PortandTerminal.com, July 8, 2019
Greece’s financial crimes unit (SDOE) has seized $660 million worth of “war drug” amphetamine Captagon pills at the Piraeus Port.
ATHENS – A record amount of Captagon, “the pill of the jihadists“, has been confiscated by the Greek authorities in the port of Piraeus.
Coastguard and drug enforcement officers seized three containers full of the amphetamines, the financial crimes unit (SDOE) said on Friday. The operation involved 20 officers and landed 5.25 tonnes of the drug – 33 million Captagon pills – found in the containers shipped from Syria.
Destined for China
The head of the Drug Enforcement Division of the Business Directorate of the Athenian Labor Organization, Loukas Daneas, noted that “there was information from the American Drug Enforcement (DEA) about the existence of containers at the port of Piraeus, which had come from Syria and had a final destination in China.
Pill of the Jihadists
Captagon, the trademark name for the synthetic stimulant fenethylline, was first produced in the 1960s to treat hyperactivity, narcolepsy and depression, but was banned in most countries by the 1980s as too addictive. It remains hugely popular in the Middle East; Saudi Arabia alone seizes some 55m tablets a year, perhaps 10% of the total thought to be smuggled into the kingdom.

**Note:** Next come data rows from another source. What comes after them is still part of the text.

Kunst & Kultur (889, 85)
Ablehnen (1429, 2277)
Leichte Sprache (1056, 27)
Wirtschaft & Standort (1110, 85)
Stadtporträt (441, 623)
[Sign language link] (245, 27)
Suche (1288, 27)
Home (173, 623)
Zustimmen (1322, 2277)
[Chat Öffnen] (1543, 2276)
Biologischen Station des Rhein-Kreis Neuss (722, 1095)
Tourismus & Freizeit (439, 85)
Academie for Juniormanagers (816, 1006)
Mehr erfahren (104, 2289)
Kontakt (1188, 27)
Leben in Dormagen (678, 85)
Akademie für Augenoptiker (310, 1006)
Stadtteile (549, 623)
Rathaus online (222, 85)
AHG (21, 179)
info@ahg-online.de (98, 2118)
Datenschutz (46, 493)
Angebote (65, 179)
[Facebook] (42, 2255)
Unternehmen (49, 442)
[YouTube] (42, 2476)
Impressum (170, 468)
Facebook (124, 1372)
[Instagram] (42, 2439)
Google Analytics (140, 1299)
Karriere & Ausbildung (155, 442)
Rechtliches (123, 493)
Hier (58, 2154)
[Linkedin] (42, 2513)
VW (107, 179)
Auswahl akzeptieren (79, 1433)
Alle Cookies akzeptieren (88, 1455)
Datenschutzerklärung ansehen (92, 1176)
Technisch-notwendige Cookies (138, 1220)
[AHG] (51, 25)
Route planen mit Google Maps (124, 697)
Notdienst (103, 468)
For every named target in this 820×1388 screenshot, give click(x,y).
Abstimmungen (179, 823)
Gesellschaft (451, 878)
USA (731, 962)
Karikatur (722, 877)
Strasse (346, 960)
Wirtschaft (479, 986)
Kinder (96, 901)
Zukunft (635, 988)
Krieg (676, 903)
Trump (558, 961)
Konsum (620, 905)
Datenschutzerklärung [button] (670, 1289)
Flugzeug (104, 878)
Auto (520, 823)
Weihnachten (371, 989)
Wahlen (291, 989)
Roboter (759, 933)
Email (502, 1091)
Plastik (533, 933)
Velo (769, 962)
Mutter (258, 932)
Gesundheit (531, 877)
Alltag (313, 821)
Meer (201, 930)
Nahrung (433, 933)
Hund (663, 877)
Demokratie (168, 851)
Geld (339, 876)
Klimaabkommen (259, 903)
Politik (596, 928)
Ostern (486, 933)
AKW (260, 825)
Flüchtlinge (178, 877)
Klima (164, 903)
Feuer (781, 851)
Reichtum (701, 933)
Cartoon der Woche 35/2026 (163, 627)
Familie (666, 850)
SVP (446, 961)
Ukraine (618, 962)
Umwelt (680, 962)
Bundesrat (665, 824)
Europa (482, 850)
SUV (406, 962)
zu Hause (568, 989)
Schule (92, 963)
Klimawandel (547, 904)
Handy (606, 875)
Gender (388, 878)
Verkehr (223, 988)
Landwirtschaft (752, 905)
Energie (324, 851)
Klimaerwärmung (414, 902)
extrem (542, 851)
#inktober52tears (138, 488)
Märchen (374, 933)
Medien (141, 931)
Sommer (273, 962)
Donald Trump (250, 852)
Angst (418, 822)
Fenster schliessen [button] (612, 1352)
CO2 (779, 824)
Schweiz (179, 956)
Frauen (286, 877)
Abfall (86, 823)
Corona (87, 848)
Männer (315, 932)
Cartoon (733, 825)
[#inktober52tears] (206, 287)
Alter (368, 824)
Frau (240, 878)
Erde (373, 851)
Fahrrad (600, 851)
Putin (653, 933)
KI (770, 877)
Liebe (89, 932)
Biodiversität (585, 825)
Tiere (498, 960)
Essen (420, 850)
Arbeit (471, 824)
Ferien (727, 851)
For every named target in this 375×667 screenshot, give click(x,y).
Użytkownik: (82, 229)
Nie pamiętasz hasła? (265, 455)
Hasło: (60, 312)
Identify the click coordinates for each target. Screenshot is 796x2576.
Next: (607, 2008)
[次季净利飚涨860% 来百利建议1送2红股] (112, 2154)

“There was no fear anymore after I took Captagon.”Jihadi describing effect of Captagon
Separate investigations by the news agency Reuters and Time magazine have found that the growing trade in Syrian-made Captagon – an amphetamine widely consumed in the Middle East but almost unknown elsewhere – generated revenues of millions of dollars inside the country last year, some of which was almost certainly used to fund weapons, while combatants on both sides are reportedly turning to the stimulant to help them keep fighting.
The drug is cheap and simple to produce, using ingredients that are easy and often legal to obtain, yet sells for up to $20 a tablet.